Groundhog day for a keystone cop-out?
According to Donald Trump, the Keystone XL will be an "incredible pipeline", but could it be that the official signing of the permit in the Oval Office will be the high point for this long-winded process?
Let's look at some of the issues that might see TransCanada, the company behind the project, eventually walk away.
First, making oil from the bitumen-rich Canadian tar sands is a messy and expensive business.
Separating the liquid from the sand requires huge amounts of water and heat, and environmentalists say the process causes about 17% more greenhouse gas emissions than standard oil extraction.
However, both Democrats and Republicans have over recent years supported, however reluctantly, this massive project, which would send more than 800,000 barrels of the tarry oil from Alberta, Canada, to the US Gulf Coast every day.
Back in 2010, then Secretary of State Hillary Clinton said that the Obama administration was "inclined" towards approval, based on an assessment of environmental and economic impacts.
The State department, which carried out the review, believed that there would be at least some jobs created in the short term, and the environmental and safety impacts of diverting that much oil from railroad cars were beneficial.
Environmentalists, though, were aghast at the thought of the overall effect on climate change from endorsing the tar sands source.
But for several years, much to the despair of the green movement, Obama remained conflicted over the project, torn between opting for dirty but secure Canadian oil over cleaner but vulnerable middle-eastern sources.
In November 2015, global warming gave him a way out of the dilemma.
Just a month before the key Paris climate meeting, John Kerry wrote that "moving forward with this project would significantly undermine our ability to continue leading the world in combating climate change". Obama scrapped XL, and it helped persuade the world to sign the Paris Climate Agreement.
But the new administration has made clear that jobs and infrastructure top climate change as priorities.
In January, President Trump asked the State department to re-assess the project. It has now found that the economic case makes sense and the pipeline "serves the national interest".
Mr Trump, struggling with healthcare reform, is very keen for a "win" on infrastructure and jobs, and the pipeline fits the bill.
But his rush to approve may actually end up delaying it significantly.
"Trump required the State department to make a decision within 60 days. That didn't allow them to do another environmental review of the project and meet that deadline, as US environmental law requires," said Anthony Swift from the National Resources Defense Council, who are looking to challenge the decision in the courts
"Allowing a decision to be made that flaunts the minimum requirements of our country's environmental laws would set an alarming precedent," he told BBC News.
There are many other complications, most of them centred around the state of Nebraska.

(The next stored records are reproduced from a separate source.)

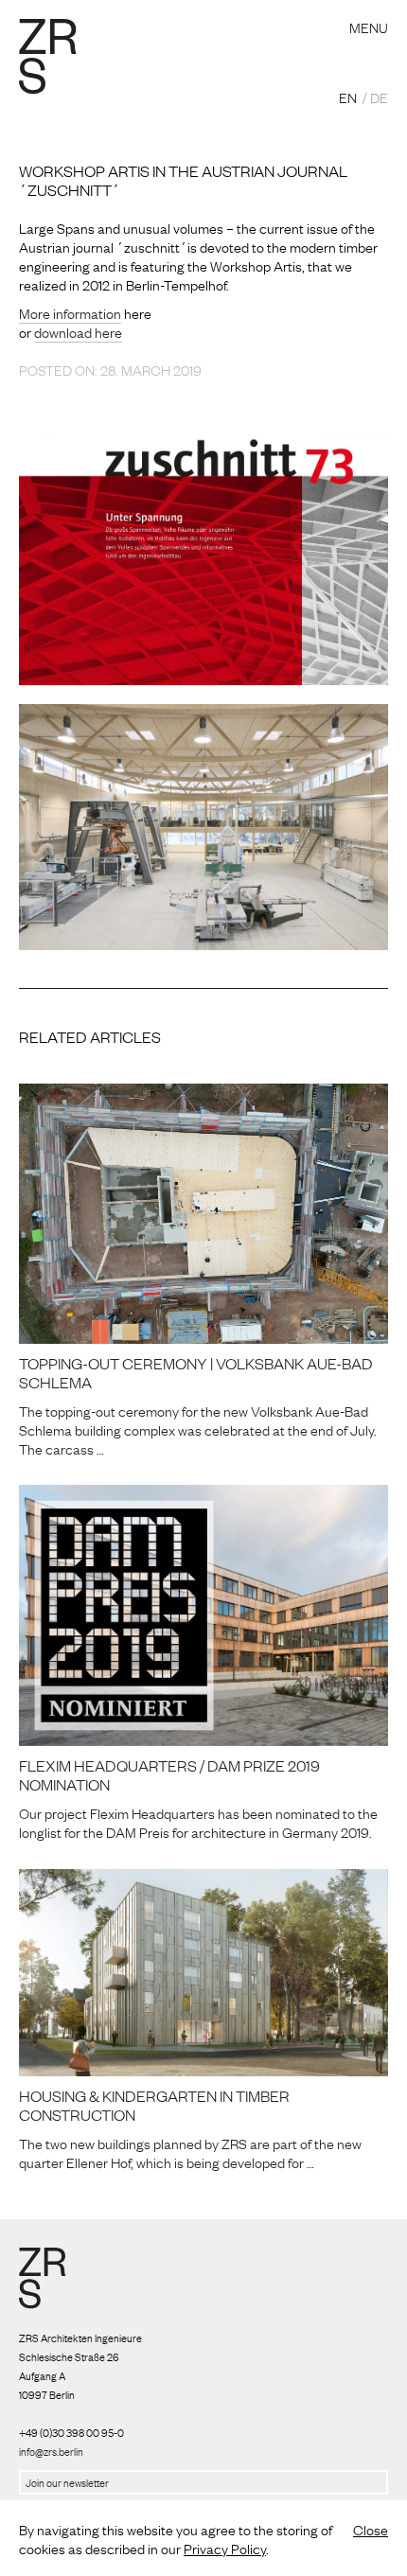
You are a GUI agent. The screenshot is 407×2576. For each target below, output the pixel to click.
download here (78, 331)
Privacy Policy (225, 2547)
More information (70, 312)
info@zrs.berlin (51, 2451)
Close (370, 2528)
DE (379, 96)
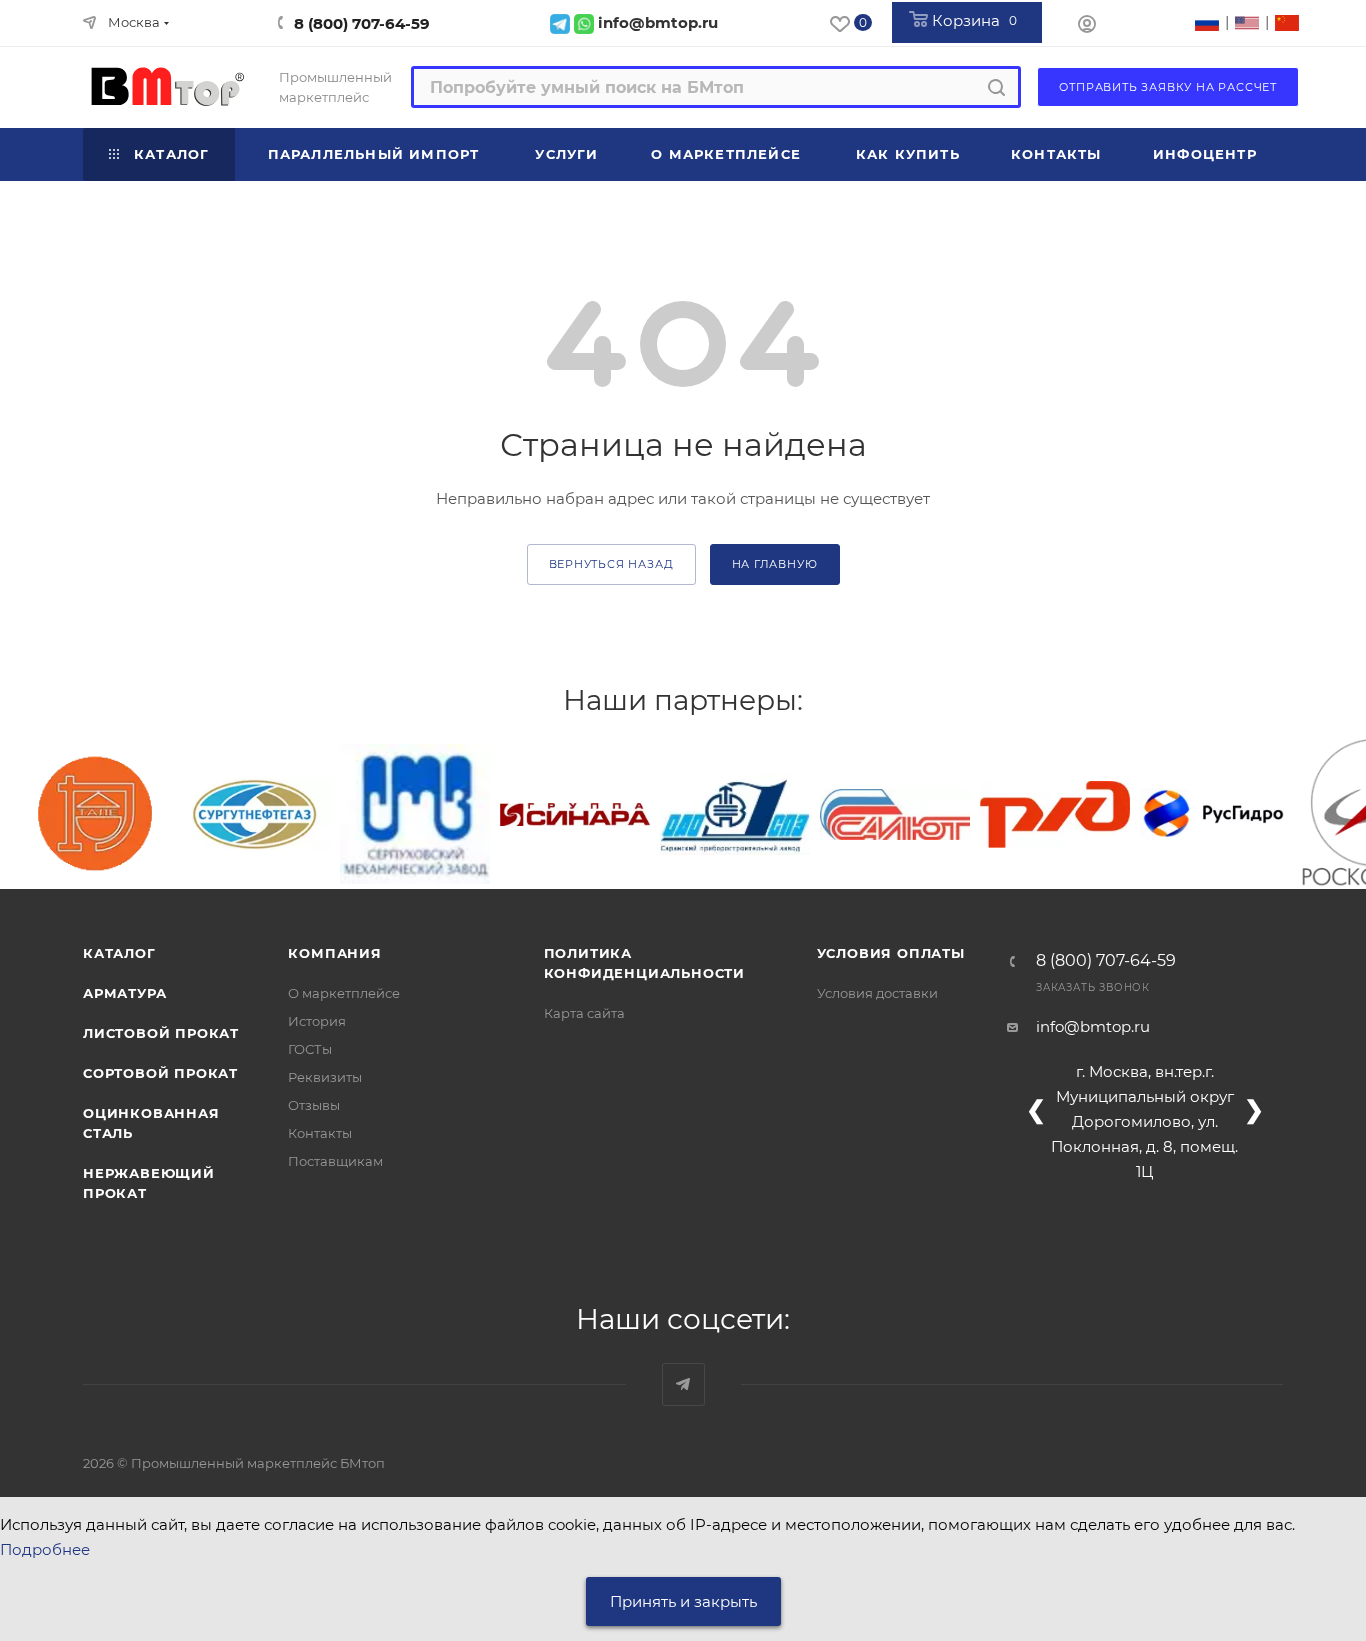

TransCanada has not had a route through the state approved, and that application process will take at least 8-12 months. Many landowners are reluctant to sell to the company and there are ongoing worries about polluting water sources.
"We're living in what feels to be the worst version of Groundhog Day imaginable, as every morning we're waking up to yet another decision made by Trump that would be disastrous for our climate, our communities, and our health," said Michael Brune, from the Sierra Club.
"But Trump will not succeed. The pipeline will pollute our air and water, destroy farmers' and ranchers' property, and enrich the foreign oil barons and corporate polluters that have been stocking Trump's cabinet and pulling his strings from the get-go."
The low price of oil makes XL (which stands for export limited and not extra large!) extremely expensive right now and the prospects of getting a good return on that investment is very distant.
As oil companies like Shell look to get rid of their tar sands holdings, a more pressing problem for the pipeline may be getting any oil to put in it.
"The chances of it opening in the next couple of years would appear to be pretty low," said Anthony Swift.
"TransCanada also has to find enough tar sands companies to back the pipeline, to make it economically feasible and in the current market it is hard to see which companies will be willing to commit to that kind of new production for 20-30 years."
And even if Keystone XL is built, it may not fulfil a key Trump requirement - to be constructed with "American steel". It seems that the TransCanada Corp has already ordered sufficient Canadian and Mexican supplies. Oops!